* _THE RECORDS_:
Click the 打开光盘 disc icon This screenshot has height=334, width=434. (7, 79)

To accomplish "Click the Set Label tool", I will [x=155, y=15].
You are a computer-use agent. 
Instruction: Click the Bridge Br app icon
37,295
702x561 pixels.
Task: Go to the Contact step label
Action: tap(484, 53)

--

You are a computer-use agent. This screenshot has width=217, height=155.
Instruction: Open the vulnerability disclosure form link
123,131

* _EXERCISE_:
Return, from the material above, every line with the word "height".

* _TASK RESPONSE_:
Click the 打开光盘 disc icon This screenshot has height=334, width=434. (7, 79)
You are a computer-use agent. This screenshot has width=217, height=155.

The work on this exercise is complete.